La narrazione, come nel caso delle visioni e dei sogni, è performed, accompagnata da gesti, segni, modulazioni differenti della tonalità vocale,
in quanto la loro pregnanza non si ferma all'esistenza individuale, bensì va oltre, al fine di garantire la sopravvivenza e la fortuna della collettività.
Si è visto come il genere letterario autobiografico — "by and about Indians" — abbia potuto avere origine soltanto dopo il contatto con la cultura euroamericana che ne ha plasmato gli aspetti attraverso le sue ideologie, i suoi valori, i suoi modi di produzione ed il suo potere modellante.
Entrambe le forme di scrittura del self nascono dalla spinta radicata in un preciso contesto culturale, storico, politico, sociale ed anche religioso fortemente condizionato dalla presenza dei settlers europei nel territorio statunitense, come anche da quella non irrilevante degli indiani.
Queste autobiografie possono essere lette, pertanto, come l'equivalente della 'frontier' ; sono prodotti biculturali — anche quando non sono il frutto di esplicite collaborazioni —, testi che, non soltanto testimoniano fino a quale punto sia giunta l'operazione civilizzatrice ma nei quali, inoltre, si incontrano due culture radicalmente differenti che interagiscono (soltanto dal momento in cui la cultura indiana smette di sottostare a quella euroamericana).
Le autobiografie "Native American" sono una finestra sulla cultura nativa, sulla cultura euroamericana ma anche sul loro rapporto reciproco — che usualmente non fu tra eguali — mostrandoci i mutamenti d'opinione e di rapporti manifestatisi nel corso dei secoli tra esse.

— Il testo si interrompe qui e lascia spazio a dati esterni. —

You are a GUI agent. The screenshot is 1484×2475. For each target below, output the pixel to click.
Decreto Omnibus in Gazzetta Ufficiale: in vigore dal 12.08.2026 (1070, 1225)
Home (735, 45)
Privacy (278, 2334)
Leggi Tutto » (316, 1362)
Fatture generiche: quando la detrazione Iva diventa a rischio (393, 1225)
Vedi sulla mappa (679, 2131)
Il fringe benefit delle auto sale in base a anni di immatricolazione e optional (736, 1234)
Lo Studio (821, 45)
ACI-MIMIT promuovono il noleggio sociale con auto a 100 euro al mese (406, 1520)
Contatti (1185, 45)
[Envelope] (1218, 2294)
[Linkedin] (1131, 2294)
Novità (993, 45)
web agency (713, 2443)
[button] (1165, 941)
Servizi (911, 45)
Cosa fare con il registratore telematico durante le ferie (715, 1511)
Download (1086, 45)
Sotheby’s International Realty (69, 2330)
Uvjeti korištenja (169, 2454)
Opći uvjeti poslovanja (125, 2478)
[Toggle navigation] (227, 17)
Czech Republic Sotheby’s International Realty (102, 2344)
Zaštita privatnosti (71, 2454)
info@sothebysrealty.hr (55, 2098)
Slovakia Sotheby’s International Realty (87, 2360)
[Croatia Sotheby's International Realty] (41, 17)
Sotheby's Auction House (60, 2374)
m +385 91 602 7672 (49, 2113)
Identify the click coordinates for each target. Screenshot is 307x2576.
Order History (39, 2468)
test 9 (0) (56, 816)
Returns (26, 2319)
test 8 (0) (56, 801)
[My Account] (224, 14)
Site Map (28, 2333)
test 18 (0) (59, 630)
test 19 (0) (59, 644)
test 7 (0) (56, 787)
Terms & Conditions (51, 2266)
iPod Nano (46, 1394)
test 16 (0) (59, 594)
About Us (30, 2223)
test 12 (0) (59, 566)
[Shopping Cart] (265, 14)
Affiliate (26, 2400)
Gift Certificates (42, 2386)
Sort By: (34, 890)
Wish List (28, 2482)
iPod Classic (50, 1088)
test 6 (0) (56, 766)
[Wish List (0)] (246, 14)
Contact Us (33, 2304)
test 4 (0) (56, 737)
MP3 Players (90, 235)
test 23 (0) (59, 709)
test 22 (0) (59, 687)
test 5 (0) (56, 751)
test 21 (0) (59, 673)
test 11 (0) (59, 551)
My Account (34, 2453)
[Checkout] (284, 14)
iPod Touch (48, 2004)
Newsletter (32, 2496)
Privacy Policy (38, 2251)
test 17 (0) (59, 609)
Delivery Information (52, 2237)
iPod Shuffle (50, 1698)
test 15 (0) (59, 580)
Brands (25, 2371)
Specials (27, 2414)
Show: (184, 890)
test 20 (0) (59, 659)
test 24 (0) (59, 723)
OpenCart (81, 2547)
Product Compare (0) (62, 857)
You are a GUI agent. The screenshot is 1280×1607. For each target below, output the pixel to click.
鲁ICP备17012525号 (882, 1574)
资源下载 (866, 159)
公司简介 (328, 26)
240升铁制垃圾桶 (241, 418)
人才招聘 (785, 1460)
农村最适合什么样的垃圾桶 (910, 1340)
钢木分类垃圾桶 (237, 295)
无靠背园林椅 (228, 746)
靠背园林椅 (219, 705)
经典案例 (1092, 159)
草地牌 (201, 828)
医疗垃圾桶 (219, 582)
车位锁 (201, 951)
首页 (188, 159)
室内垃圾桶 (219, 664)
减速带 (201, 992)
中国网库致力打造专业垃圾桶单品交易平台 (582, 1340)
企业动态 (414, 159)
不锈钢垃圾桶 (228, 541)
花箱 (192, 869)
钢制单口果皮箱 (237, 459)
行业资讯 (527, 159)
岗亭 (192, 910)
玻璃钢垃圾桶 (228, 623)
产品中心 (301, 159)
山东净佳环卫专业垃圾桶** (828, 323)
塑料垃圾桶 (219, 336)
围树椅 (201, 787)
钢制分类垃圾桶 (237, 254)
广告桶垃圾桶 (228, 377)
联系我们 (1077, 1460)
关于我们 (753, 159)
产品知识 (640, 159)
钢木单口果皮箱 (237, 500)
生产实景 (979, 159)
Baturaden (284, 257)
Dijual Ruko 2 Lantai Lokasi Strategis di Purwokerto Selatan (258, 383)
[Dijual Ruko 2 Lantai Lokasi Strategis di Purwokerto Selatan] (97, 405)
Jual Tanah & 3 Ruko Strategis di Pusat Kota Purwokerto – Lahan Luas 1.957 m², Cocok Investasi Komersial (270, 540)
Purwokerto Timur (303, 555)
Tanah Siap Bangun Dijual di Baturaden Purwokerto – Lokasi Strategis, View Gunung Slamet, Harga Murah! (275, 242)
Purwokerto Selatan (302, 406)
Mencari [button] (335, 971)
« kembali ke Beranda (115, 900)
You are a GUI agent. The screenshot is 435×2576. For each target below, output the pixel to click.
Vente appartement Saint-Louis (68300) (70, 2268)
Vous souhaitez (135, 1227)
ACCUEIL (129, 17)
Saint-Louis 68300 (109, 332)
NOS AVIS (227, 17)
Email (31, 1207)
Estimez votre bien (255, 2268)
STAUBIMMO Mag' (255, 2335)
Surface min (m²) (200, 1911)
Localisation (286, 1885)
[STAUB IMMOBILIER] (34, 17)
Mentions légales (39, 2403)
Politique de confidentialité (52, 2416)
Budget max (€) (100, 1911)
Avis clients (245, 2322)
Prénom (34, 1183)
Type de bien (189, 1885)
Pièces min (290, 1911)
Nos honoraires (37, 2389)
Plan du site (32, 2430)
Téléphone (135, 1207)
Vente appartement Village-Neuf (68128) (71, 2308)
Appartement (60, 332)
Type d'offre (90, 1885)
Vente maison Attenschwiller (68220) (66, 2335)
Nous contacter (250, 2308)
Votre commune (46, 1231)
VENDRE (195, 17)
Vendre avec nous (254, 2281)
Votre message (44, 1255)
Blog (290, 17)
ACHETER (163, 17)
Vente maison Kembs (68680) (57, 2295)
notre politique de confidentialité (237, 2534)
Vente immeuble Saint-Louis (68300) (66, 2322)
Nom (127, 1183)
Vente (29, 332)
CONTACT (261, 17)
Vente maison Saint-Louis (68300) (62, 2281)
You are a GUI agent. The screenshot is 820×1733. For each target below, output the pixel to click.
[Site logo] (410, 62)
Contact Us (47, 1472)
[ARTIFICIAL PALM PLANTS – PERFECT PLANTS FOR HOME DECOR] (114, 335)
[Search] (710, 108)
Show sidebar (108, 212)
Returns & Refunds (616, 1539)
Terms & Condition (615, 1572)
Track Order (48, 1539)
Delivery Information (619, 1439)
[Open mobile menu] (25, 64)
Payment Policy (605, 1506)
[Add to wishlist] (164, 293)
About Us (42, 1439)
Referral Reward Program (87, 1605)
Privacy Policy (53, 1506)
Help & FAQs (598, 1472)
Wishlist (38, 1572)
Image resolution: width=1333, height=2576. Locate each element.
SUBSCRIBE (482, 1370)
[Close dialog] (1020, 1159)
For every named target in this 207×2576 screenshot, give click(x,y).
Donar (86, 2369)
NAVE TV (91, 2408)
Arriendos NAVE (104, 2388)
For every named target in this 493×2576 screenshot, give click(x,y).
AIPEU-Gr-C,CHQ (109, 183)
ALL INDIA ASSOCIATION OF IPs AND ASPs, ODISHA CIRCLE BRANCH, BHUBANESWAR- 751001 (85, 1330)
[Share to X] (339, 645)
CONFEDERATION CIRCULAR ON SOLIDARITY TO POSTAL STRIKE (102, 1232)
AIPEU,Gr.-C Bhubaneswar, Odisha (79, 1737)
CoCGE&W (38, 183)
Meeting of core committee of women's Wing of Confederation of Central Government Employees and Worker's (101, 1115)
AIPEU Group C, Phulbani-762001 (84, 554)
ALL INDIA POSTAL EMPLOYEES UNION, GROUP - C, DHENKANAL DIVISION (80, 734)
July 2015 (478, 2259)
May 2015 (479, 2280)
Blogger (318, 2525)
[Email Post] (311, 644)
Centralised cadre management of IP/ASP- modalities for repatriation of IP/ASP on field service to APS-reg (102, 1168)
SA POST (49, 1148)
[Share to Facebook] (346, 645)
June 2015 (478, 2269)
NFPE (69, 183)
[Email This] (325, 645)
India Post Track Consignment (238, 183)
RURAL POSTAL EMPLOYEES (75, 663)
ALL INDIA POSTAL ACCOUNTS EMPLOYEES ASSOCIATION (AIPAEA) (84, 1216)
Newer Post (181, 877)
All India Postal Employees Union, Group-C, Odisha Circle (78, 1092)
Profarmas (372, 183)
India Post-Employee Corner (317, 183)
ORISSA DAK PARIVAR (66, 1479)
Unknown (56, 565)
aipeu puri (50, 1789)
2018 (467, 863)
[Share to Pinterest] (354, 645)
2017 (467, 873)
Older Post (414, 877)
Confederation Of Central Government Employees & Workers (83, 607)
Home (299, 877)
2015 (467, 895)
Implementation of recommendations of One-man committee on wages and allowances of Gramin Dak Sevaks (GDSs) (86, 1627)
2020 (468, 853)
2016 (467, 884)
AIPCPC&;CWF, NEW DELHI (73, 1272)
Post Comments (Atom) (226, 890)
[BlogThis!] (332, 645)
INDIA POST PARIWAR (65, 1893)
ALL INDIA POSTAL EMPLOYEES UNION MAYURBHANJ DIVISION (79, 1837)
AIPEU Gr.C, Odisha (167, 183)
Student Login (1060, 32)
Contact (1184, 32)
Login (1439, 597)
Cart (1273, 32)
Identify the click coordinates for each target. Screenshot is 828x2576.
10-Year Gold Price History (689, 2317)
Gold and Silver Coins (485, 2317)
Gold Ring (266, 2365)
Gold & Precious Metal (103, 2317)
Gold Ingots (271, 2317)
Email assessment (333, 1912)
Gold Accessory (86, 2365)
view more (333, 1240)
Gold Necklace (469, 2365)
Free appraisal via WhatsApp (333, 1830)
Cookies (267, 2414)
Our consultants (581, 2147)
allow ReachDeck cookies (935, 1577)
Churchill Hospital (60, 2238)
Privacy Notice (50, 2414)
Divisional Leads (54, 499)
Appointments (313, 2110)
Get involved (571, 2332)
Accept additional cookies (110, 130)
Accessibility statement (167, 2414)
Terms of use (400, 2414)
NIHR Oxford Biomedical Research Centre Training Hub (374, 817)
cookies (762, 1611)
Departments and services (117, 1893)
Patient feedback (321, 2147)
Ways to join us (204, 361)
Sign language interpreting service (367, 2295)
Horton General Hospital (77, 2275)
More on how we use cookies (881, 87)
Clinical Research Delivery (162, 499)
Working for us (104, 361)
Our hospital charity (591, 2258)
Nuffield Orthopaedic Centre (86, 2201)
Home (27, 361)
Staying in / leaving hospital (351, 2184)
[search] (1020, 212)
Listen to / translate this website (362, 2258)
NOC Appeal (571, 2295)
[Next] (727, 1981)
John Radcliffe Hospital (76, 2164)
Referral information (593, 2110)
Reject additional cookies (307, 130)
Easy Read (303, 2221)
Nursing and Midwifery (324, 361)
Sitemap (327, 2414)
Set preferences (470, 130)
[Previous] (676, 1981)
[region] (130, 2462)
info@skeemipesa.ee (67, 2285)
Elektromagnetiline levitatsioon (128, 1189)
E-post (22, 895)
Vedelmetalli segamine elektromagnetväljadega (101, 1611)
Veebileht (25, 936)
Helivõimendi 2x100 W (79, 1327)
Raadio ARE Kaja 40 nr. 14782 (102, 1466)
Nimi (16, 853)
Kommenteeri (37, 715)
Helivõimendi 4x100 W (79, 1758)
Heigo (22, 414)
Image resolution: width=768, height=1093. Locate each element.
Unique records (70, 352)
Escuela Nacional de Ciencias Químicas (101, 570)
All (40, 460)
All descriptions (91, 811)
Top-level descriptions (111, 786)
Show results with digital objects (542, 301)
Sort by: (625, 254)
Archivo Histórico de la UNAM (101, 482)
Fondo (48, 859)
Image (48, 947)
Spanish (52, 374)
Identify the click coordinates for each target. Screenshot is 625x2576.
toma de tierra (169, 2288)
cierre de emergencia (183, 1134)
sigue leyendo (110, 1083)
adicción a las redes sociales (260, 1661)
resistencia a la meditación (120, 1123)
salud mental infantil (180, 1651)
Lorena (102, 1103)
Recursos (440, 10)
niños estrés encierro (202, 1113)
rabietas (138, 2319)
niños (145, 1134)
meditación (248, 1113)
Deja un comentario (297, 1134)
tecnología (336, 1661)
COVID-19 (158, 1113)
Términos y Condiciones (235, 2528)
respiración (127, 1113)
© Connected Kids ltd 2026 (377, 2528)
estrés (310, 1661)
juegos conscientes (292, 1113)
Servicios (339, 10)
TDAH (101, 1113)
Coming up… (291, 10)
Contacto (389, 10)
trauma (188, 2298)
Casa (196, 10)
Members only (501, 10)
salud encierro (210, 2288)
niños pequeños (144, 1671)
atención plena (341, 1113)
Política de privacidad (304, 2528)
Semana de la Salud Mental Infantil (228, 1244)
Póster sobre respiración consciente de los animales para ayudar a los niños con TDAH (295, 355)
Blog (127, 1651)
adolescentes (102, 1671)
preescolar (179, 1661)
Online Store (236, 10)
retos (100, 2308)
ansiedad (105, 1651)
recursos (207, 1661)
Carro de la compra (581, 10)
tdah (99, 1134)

Le recenti produzioni degli artisti indiani dimostrano che l'autentica voce nativa è in grado di condurre verso risultati sorprendenti e degni di essere inseriti all'interno di un canone letterario nativo americano.
Presentando le caratteristiche canoniche del genere autobiografico euroamericano hanno decisamente il diritto di entrare a far parte della letteratura americana, senza mai più correre il rischio di essere completamente ignorate dagli accademici, dai lettori nativi e non, e dagli studenti della civiltà letteraria "anglo-americana".